With the increase in iron ore price from $115 to $145 in December 2012, the share price of Rio Tinto (RIO) also increased from about $49 to $56 per share (in December 2012), a 14.3% increase. Rio Tinto is currently trading around $53.30 per share. The key reasons behind this jump were the panic due to the expected cyclone in the Pilbara region of Western Australia leading steel mills to replenish their stock, speculation that China would import huge amounts of iron ore in 2013, and political factors which led to many mines shutting down in India. This panic will likely not last long and the prices will come down to a more reasonable level fairly soon.
More Stable Future
70% of Rio Tinto's revenue is generated from the iron ore segment. Rio Tinto is the second largest iron ore supplier in the world. Looking at the global production of iron ore (about 253 million tonnes), Rio's contribution was nearly 80%. Interestingly, Rio Tinto is also the world's largest producer of industrial salt for the chemical industry.
With the increasing demand for steel in China and India due to increasing urbanization, Rio Tinto should benefit significantly, as the company has a strong foothold in these markets. Furthermore, as prices return to "normal," Rio Tinto should benefit significantly.
CEO Tom Albanese recently stepped down, and the person replacing him is the company's iron ore segment CEO, Sam Walsh. Tom Albanese stepped down due to a $14 billion reduction in the book value of assets bought during his tenure. These assets include $3 billion relating to Rio's Mozambique project and $11 billion relating to the Alcan project. This is significant for long-term investors as this move shows the company has no tolerance for poorly thought out business decisions.
Shedding the Fat
Rio Tinto has entered into an agreement with the Industrial Development Corporation of South Africa Limited and Hebei Iron & Steel Group to sell its 58% stake in Palabora Mining for $373 million. I welcome this move, as I believe it no longer fits with the company's portfolio.
Rio Tinto is planning to either sell off or take in a new partner for its coal unit in Mozambique. This plan is the result of infrastructural problems that are causing issues in the delivery of materials to port. The company has incurred a write down for its Mozambique assets, which are worth $3 billion and were acquired in 2011 from an Australian miner, Riversdale Mining Limited.
Conducting Efficiency Audits
At a time when commodity prices are weak and mining costs are up, the company has initiated a move to cut down spending by $7 billion and add about $5 billion in savings. I question whether such a move is possible, given the rising commodity prices alongside increasing costs of ongoing mining activity.
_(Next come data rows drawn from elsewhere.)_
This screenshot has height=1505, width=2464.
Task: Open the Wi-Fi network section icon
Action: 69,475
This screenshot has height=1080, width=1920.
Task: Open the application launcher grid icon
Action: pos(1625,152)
Rio Tinto has given a rough estimate of about $16 billion worth of investment in projects this year. The company increased its dividend by 34% to 72.5 cents per share at the end of the first half of 2012. The dividend has been contributed to mainly by virtue of the increase in its earnings from the iron ore business alone. As a result, with an expected improvement in volume, I do believe the effect of price depreciation should be outweighed by an increase in volume.
Investors looking for income should realize that Rio Tinto is not expected to deliver significant returns anytime soon. Ore prices are expected to stabilize and several of the company's projects are in early stages. The company is also in the process of several transitional moves. However, with prices remaining in the $53 to $60 per share range, returns are not going to be poor either. Rio Tinto, with a 39% dividend payout ratio, is marginally better than its competitor BHP Billiton (BHP) at 38% and GoldCorp (GG) at 29%.
With a 9% return on assets, Rio Tinto is a far better bet than competitors, Goldcorp at 4.7%, and Vale (VALE) at 8.5%. This ratio will likely improve once loss-incurring operations are removed.
Disclosure: I have no positions in any stocks mentioned, and no plans to initiate any positions within the next 72 hours.